§ **SOURCE RECORDS**
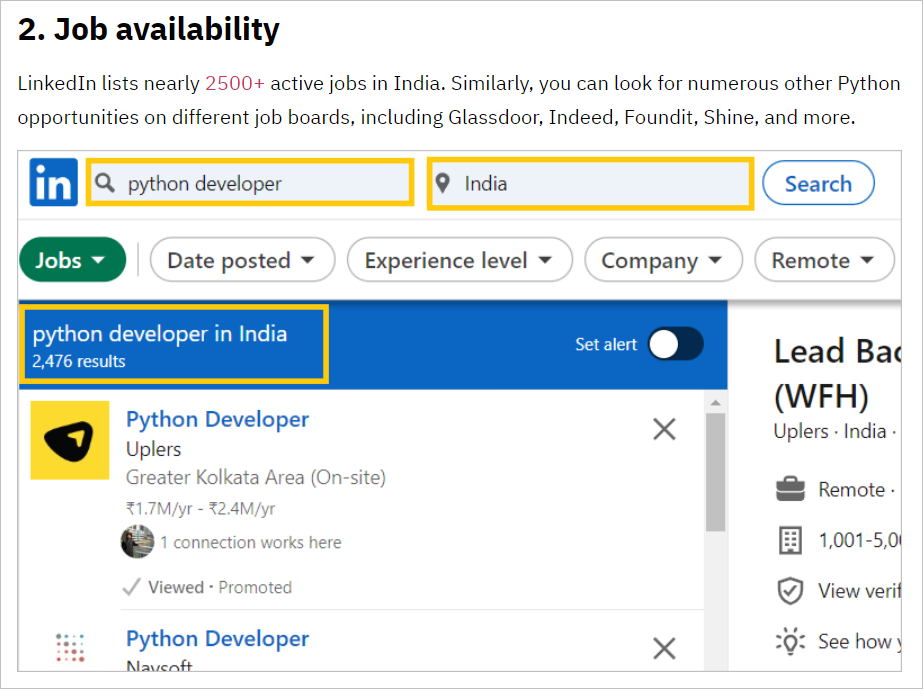Click the lightbulb icon near See how
The image size is (923, 689).
(790, 641)
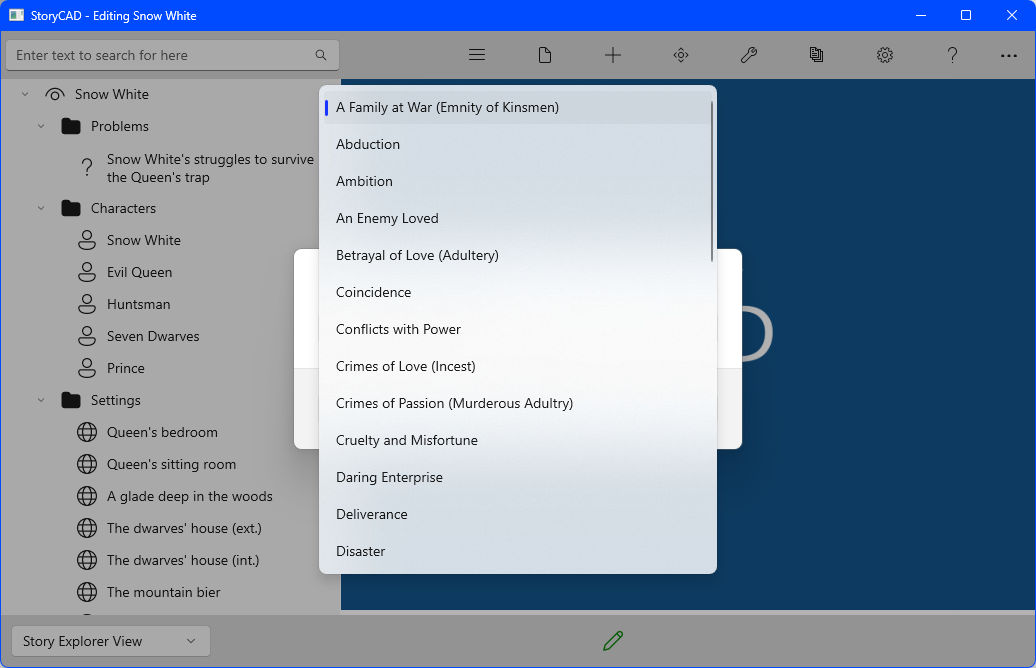Collapse the Characters folder chevron
This screenshot has height=668, width=1036.
click(x=41, y=208)
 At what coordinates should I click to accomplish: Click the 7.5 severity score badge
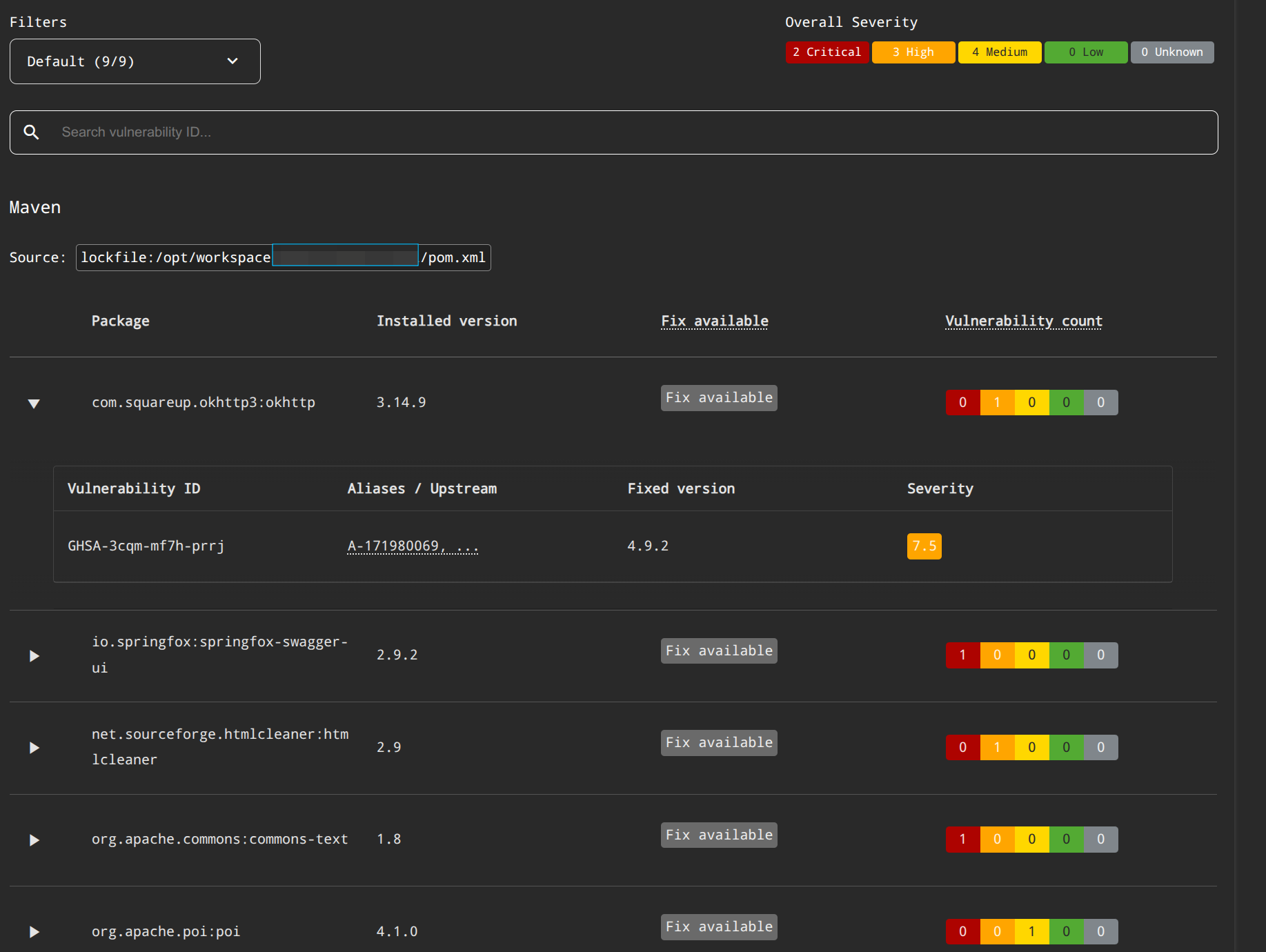(x=924, y=546)
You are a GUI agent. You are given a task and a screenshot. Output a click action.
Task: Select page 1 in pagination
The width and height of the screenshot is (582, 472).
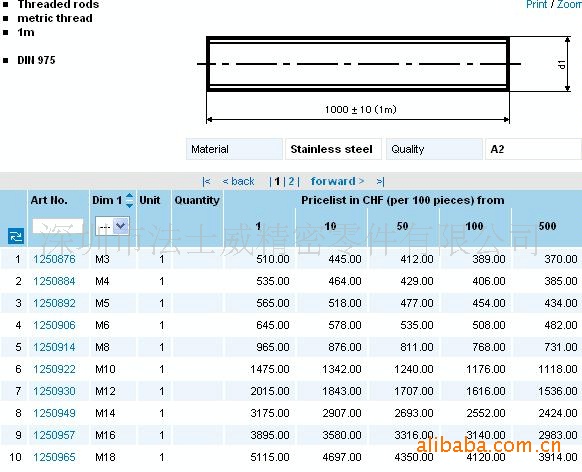point(277,181)

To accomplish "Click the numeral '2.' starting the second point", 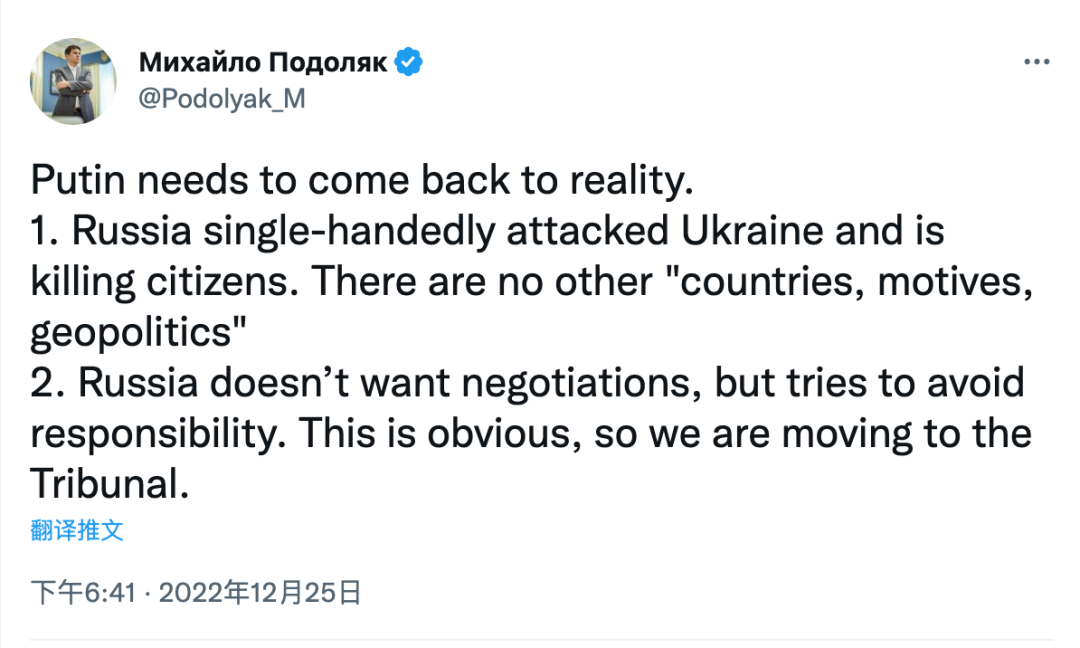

§ **WHAT YOU SHOULD DO**
The answer consists of the lines from the one holding "Task: Select page 1 in pagination" to the end of the records, inclusive, restated exactly and without pictures.

§ **SOLUTION**
Task: Select page 1 in pagination
The width and height of the screenshot is (582, 472).
point(277,181)

To accomplish "Click the numeral '2.' starting the second point", 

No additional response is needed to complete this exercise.